§ The task: Copy exactly and only the lines running from the one that contains "Task: Toggle board 静默 mute setting" to the final line of the data below, without the pictures.

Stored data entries
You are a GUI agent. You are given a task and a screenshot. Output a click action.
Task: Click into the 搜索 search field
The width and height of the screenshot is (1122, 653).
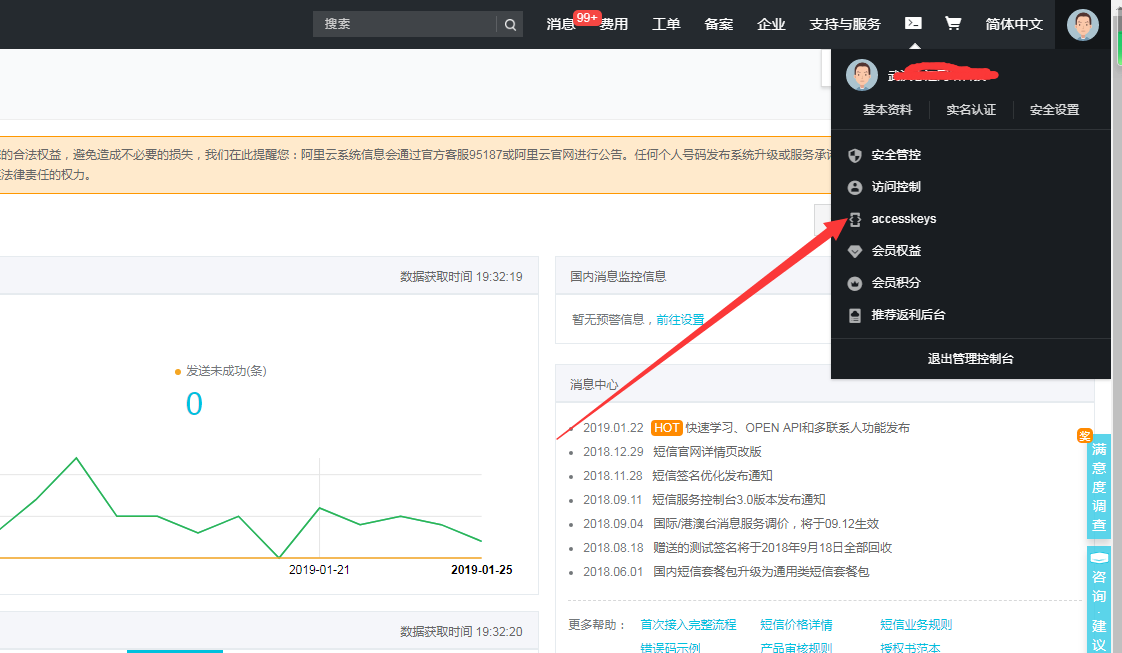(x=405, y=24)
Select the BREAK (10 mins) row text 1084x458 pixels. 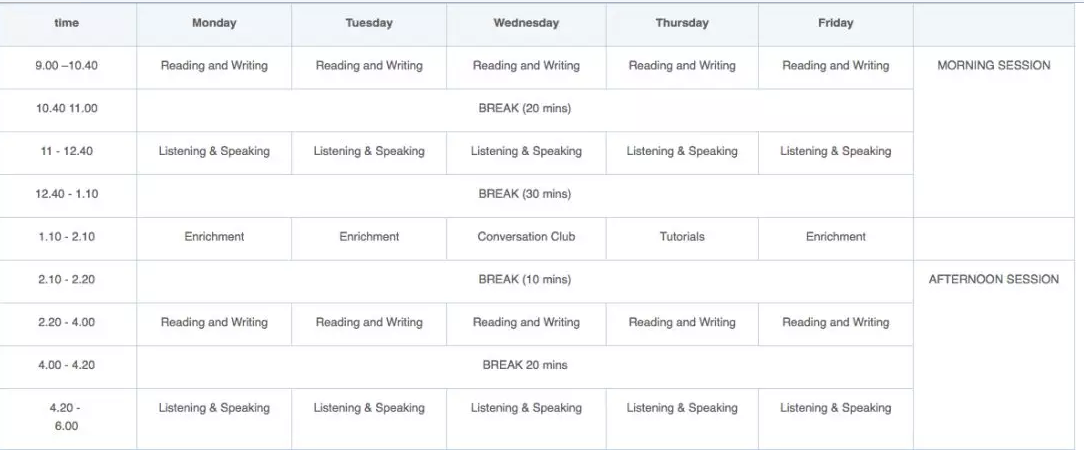tap(525, 280)
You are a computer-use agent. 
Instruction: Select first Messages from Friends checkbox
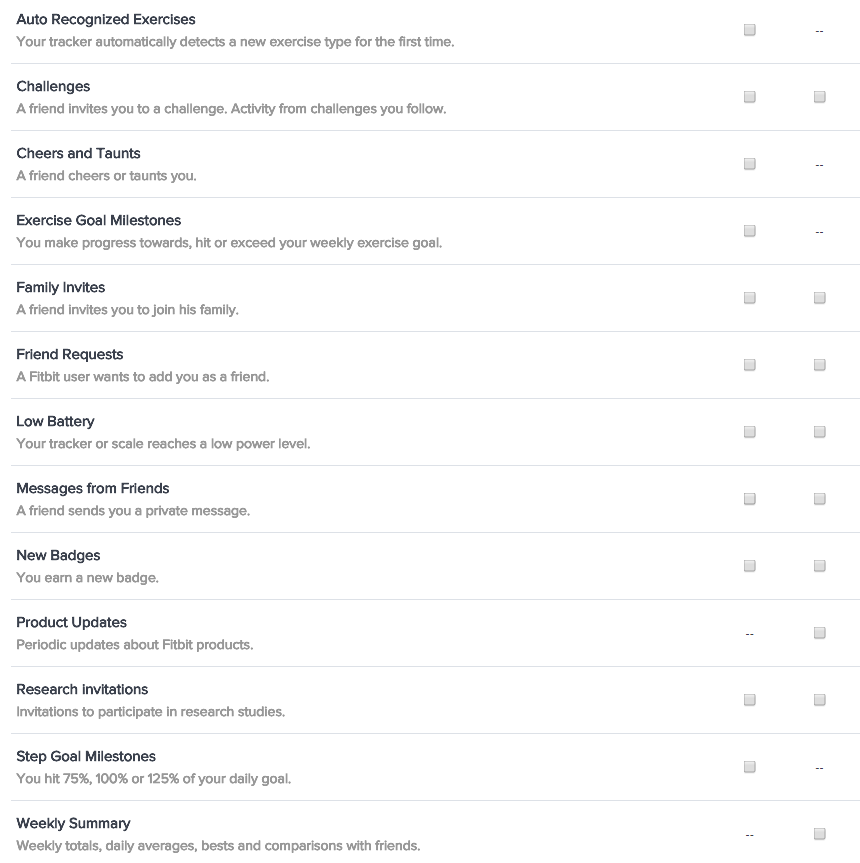click(x=750, y=499)
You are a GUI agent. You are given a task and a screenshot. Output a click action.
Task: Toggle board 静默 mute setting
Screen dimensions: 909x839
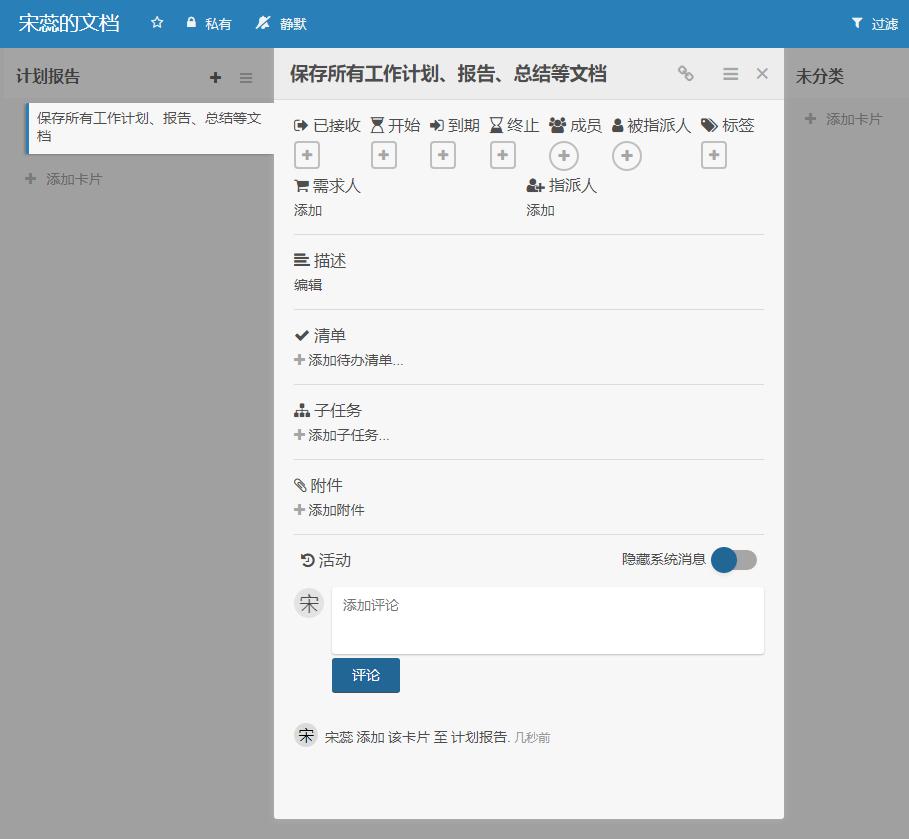(x=281, y=23)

§ Reply:
Task: Toggle board 静默 mute setting
Screen dimensions: 909x839
(x=281, y=23)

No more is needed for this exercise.